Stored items
════════════════════
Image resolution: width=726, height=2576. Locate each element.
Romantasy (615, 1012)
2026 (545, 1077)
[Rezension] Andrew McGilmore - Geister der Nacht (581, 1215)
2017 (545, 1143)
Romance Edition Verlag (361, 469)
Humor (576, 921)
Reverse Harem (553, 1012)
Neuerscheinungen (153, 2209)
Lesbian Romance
════════════════════
■ Exercise details:
Copy out every line above where "Romance" is present.

■ Completed task:
Romance Edition Verlag (361, 469)
Lesbian Romance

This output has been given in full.